The client in question, 68-year-old retired public servant Ian Schapel of Adelaide, was caught with over 50,000 images and videos in his possession, including “horrific footage of sexual acts involving children,” the youngest of which was three years old.
Schapel was eventually arrested and jailed for 15 years. The joint Australia-Philippines task force working on child sexual predators was able to bring down five of Schapel’s facilitators, and one of them had another elderly Australian client who paid almost half a million dollars to abuse children over the Internet.
The effectiveness of the task force has produced a tidal wave of children seized from their abusive families who will probably spend the rest of their childhoods in care facilities and foster homes. Some of the abusive parents were unrepentant, telling the police they had no other way to make money during the pandemic.
“I just ate my pride rather than see my kid sleep with an empty stomach,” a mother who sold pornographic videos of her children told the police. Her house was littered with both children’s toys and sex toys when the police busted her in a sting operation.

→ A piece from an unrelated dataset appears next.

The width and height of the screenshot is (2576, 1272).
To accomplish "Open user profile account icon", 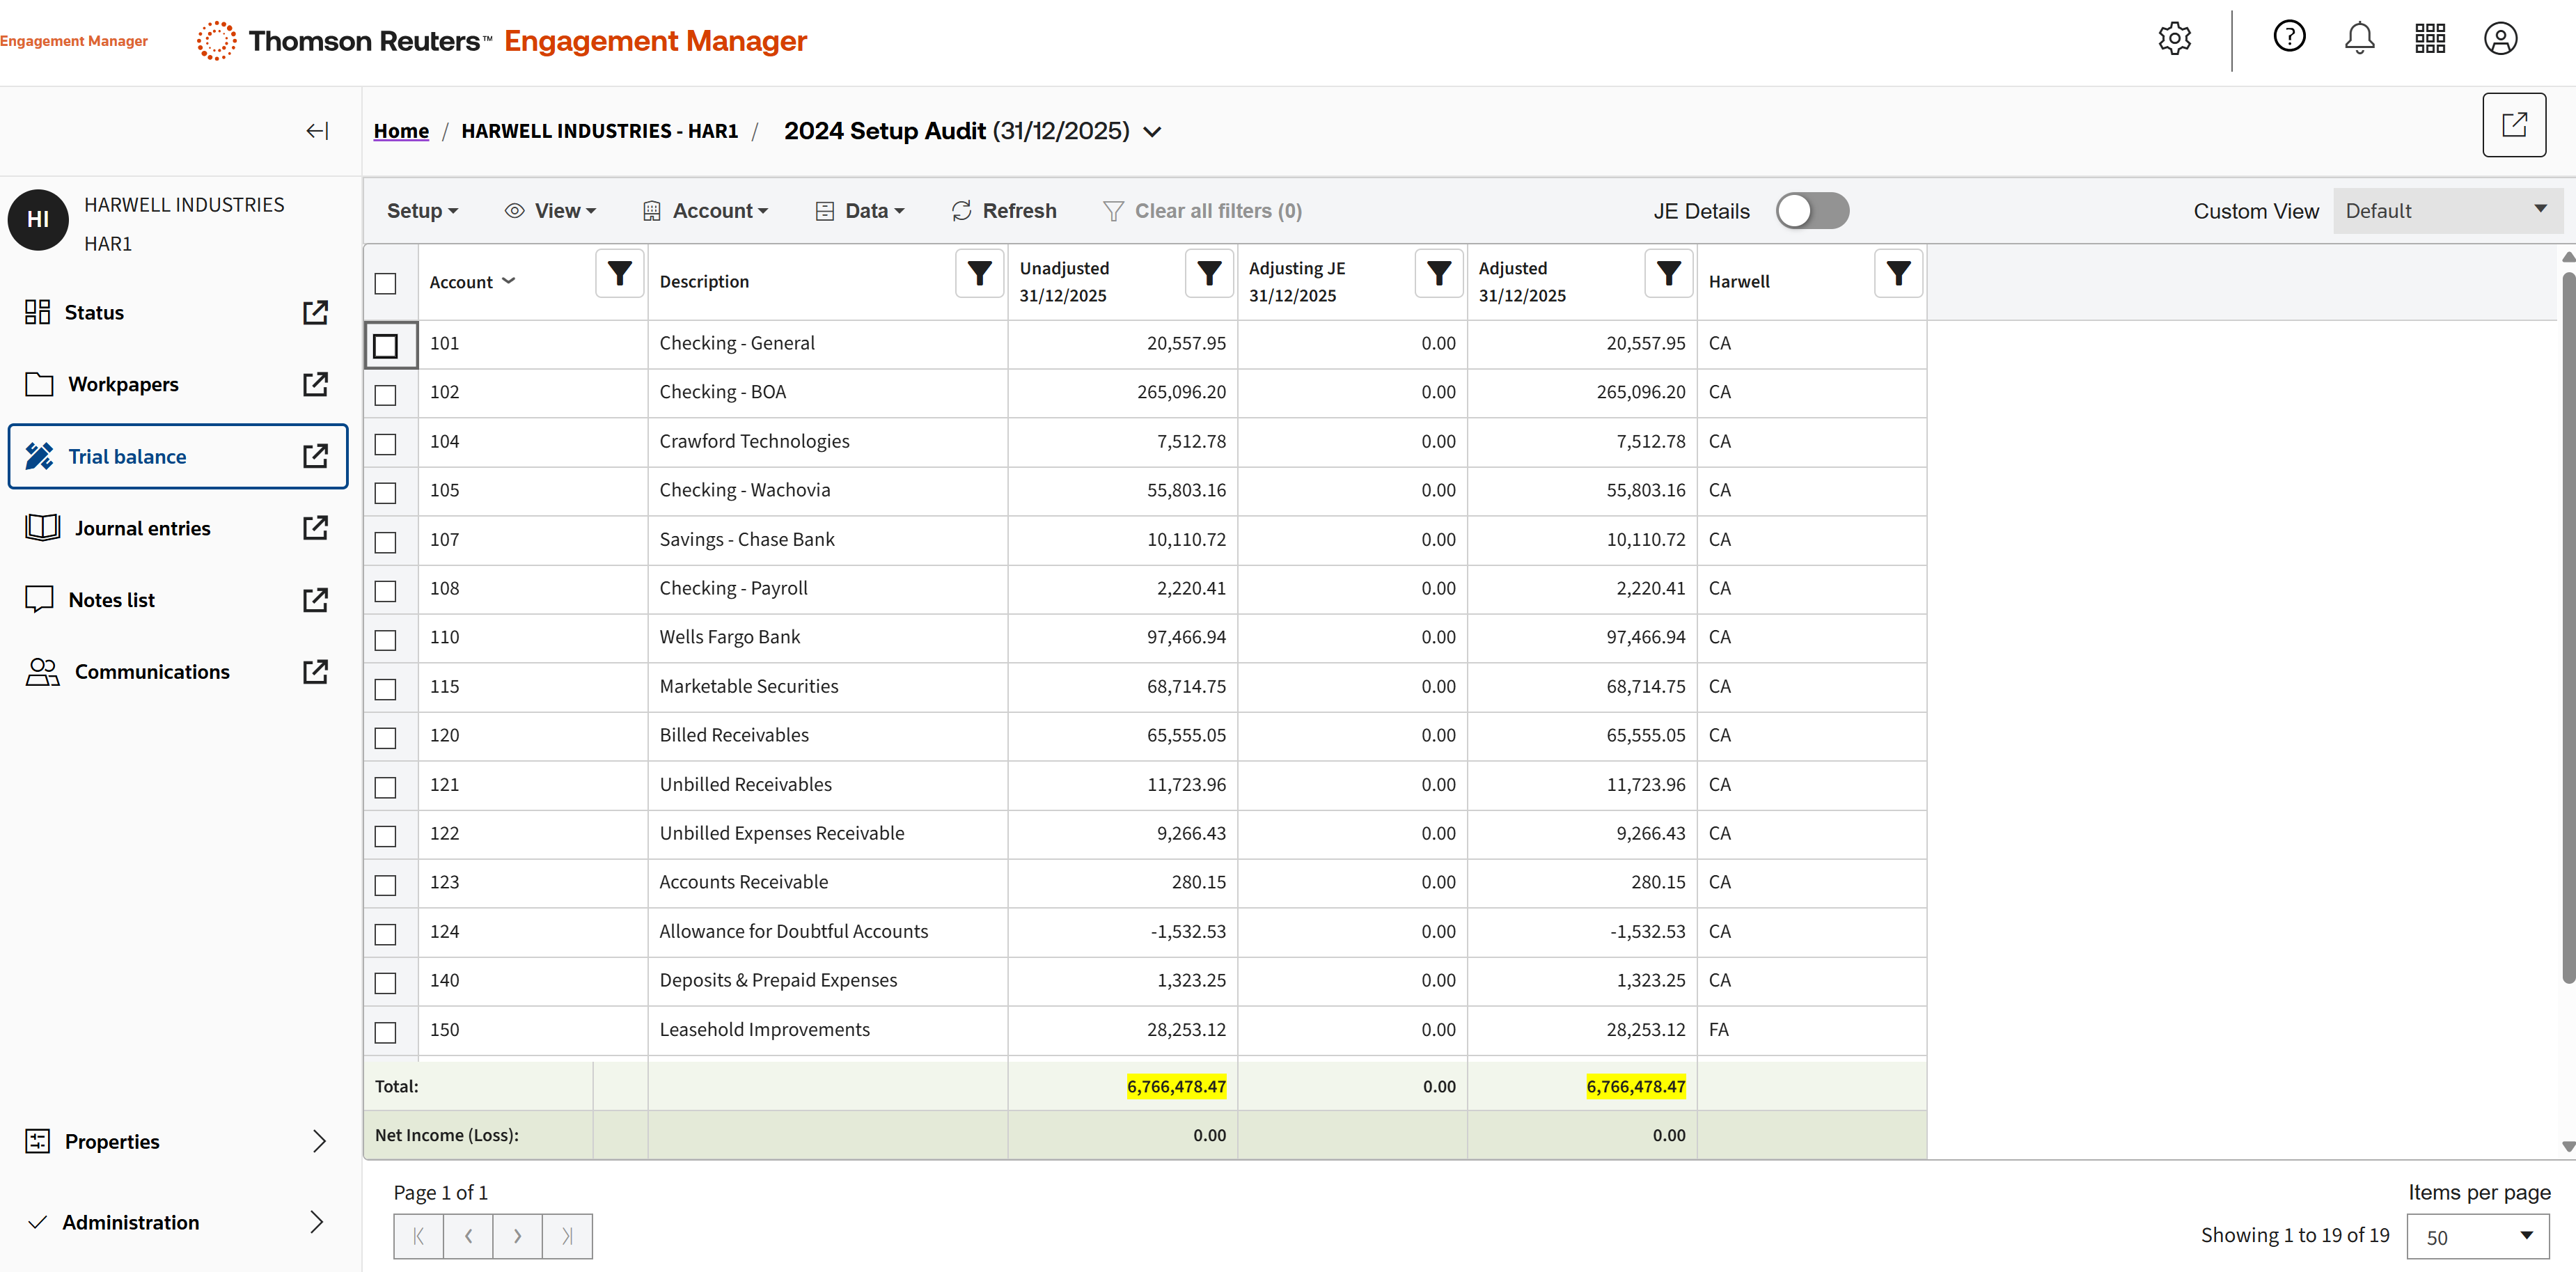I will pos(2500,39).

Task force officers said online exploitation business in the Philippines is still thriving even after the pandemic wound down, and the perpetrators seem to have learned a few lessons about how to avoid police detection.

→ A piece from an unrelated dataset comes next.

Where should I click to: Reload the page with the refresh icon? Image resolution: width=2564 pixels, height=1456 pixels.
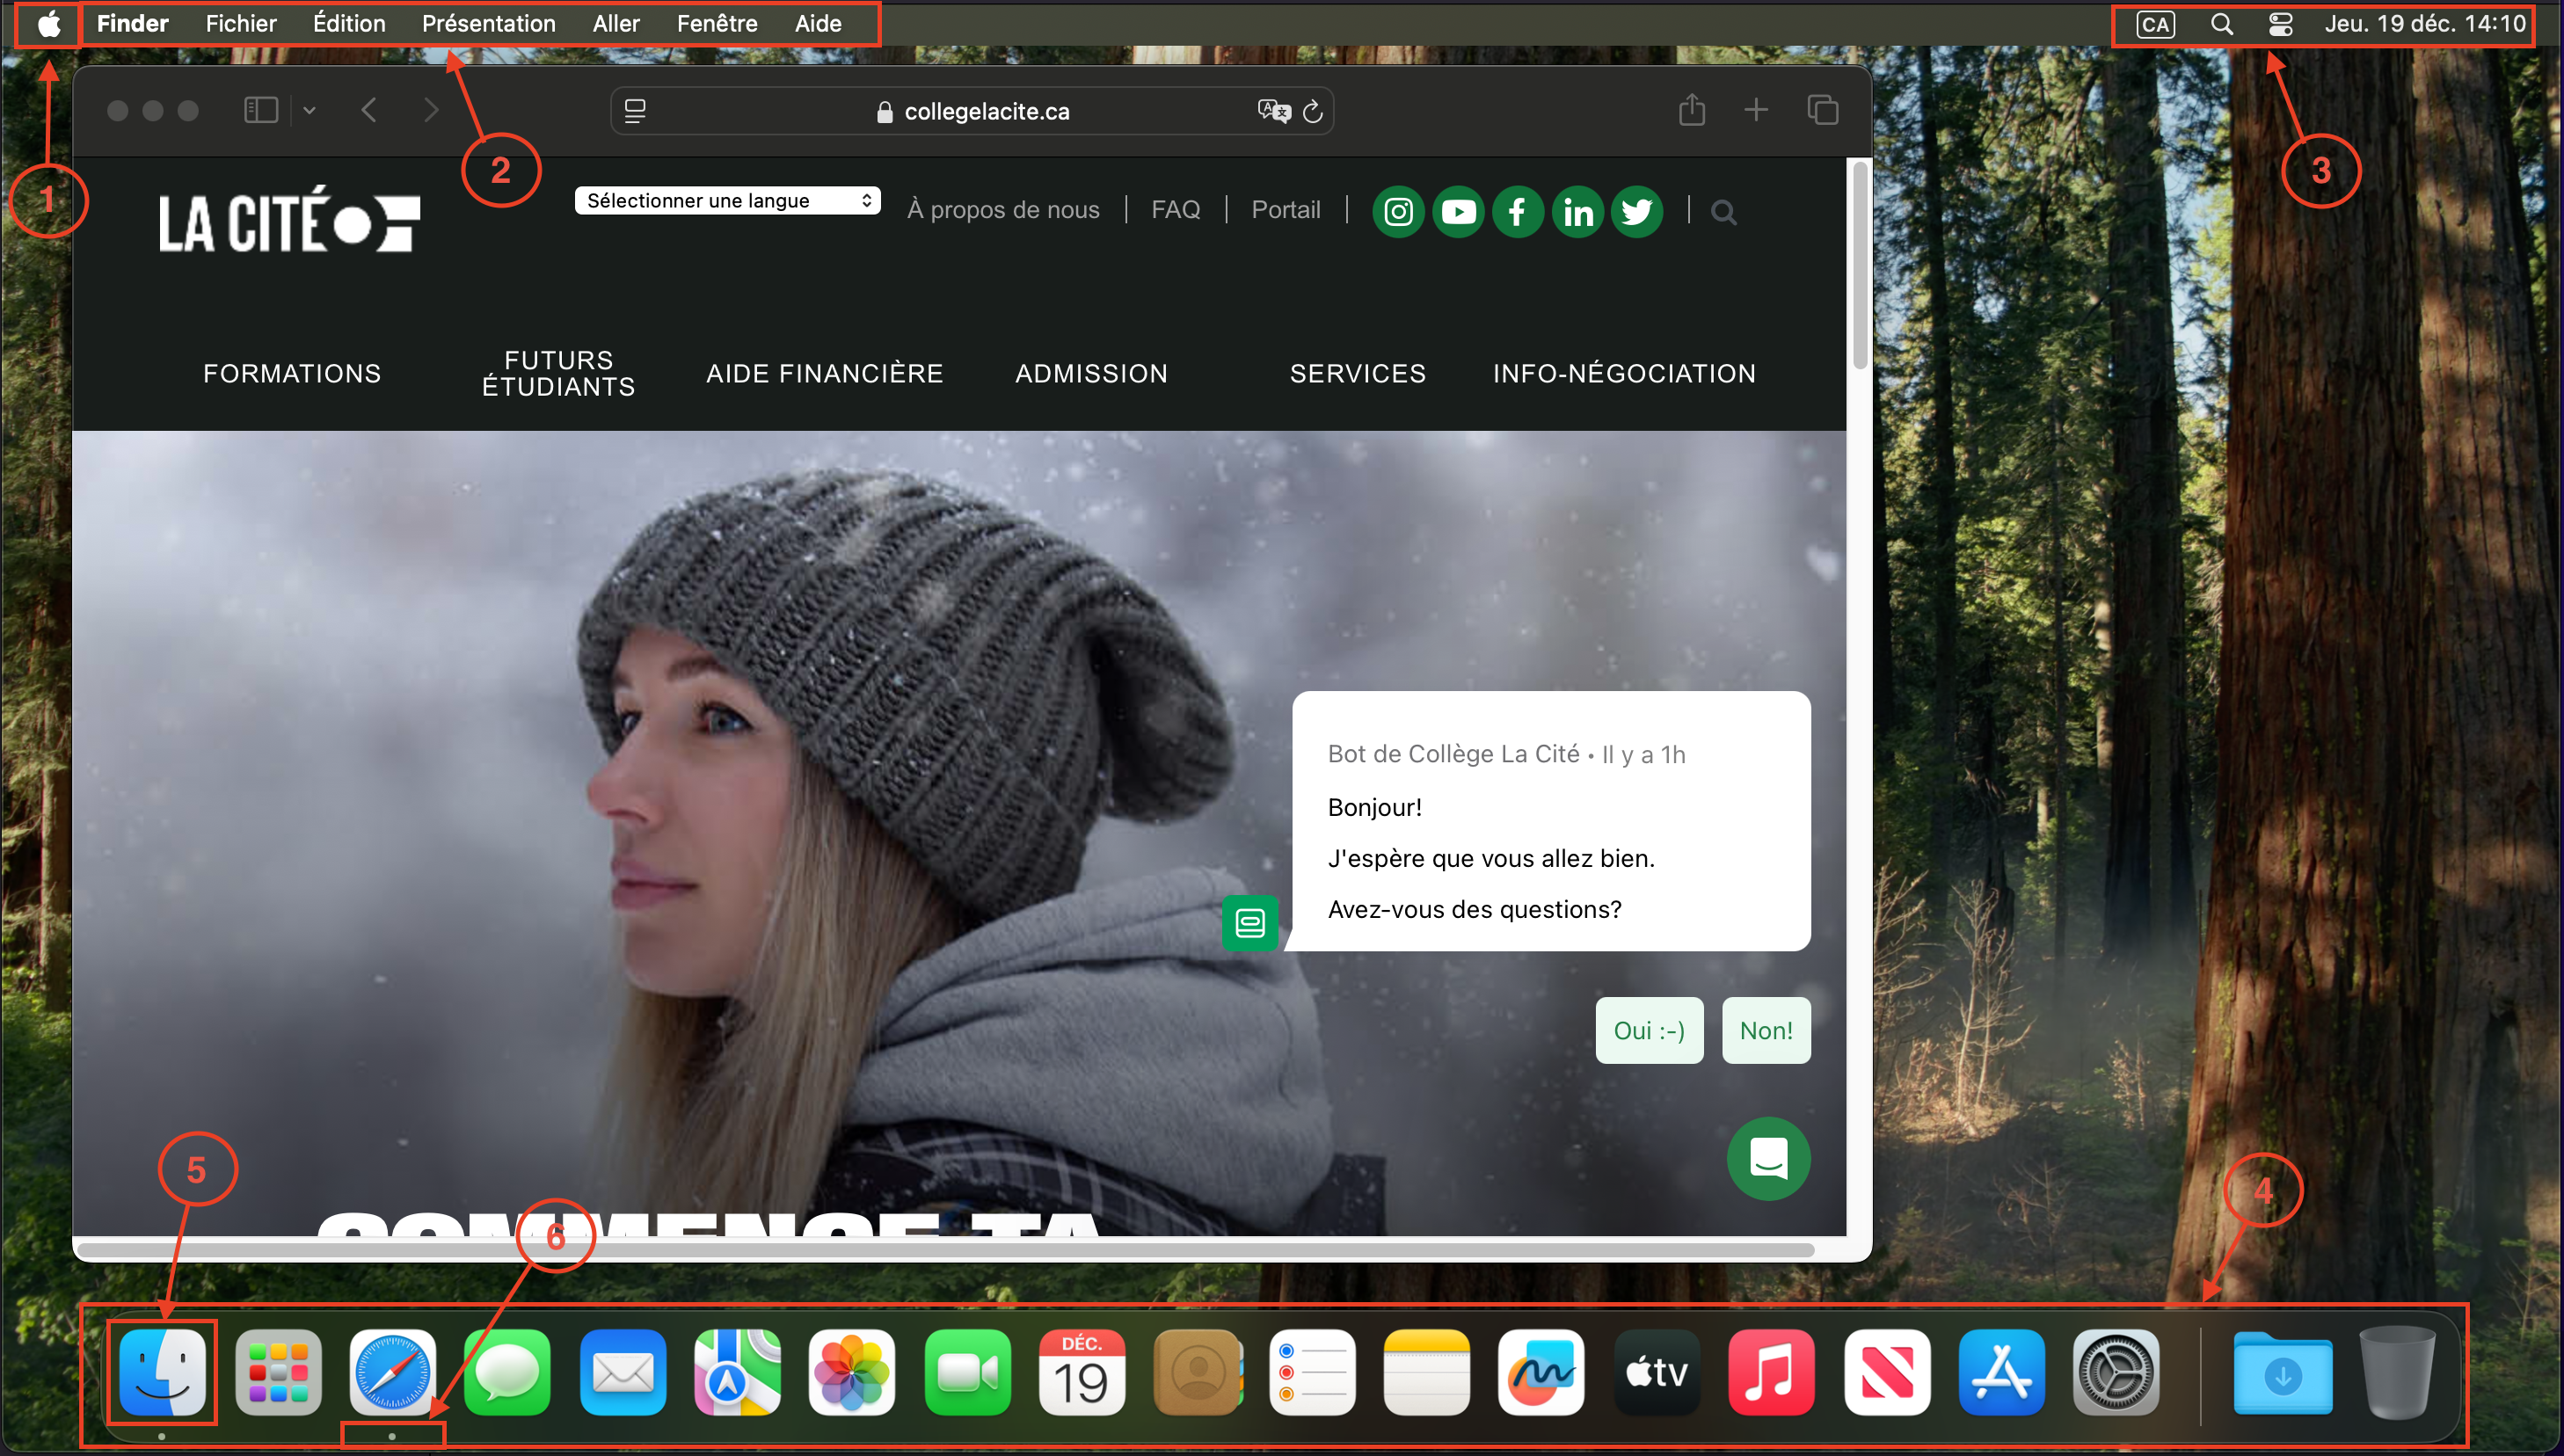[x=1312, y=110]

A 2022 study funded by the Global Partnership to End Violence Against Children found that roughly one in five Filipino children aged 12-17 had been subjected to online sexual abuse during the first year of the pandemic.
Researchers noted that Filipino children were subjected to “some of the harshest Covid restrictions in the world,” which greatly exacerbated an already dire problem with abuse.
According to the study’s authors, some Filipino children said they sold intimate images of themselves just so they could purchase the devices they needed to participate in online learning during the lockdowns.
Observers have noted the high degree of English fluency among Filipinos, high poverty rates, and even time zone differences were factors in making the Philippines a leading source of online child pornography during the pandemic. Some fear it will take a long time for the pandemic boom to fade because abuse has been normalized in too many communities, and child sexual exploitation is now a billion-dollar industry with a generational workforce — today’s young victims are abused by parents and other relatives who were themselves trafficked for “sex tourism” years ago.
In August 2022, the administration of Philippine President Ferdinand “Bongbong” Marcos Jr. declared war on OSAEC, the “online sexual abuse and exploitation of children.”
“Unfortunately, the focus was on the pandemic for the past two years. We focused on the war on drugs, we focused on graft and corruption … This administration is keen and very serious on stopping this,” said Social Welfare and Development Secretary Erwin Tulfo.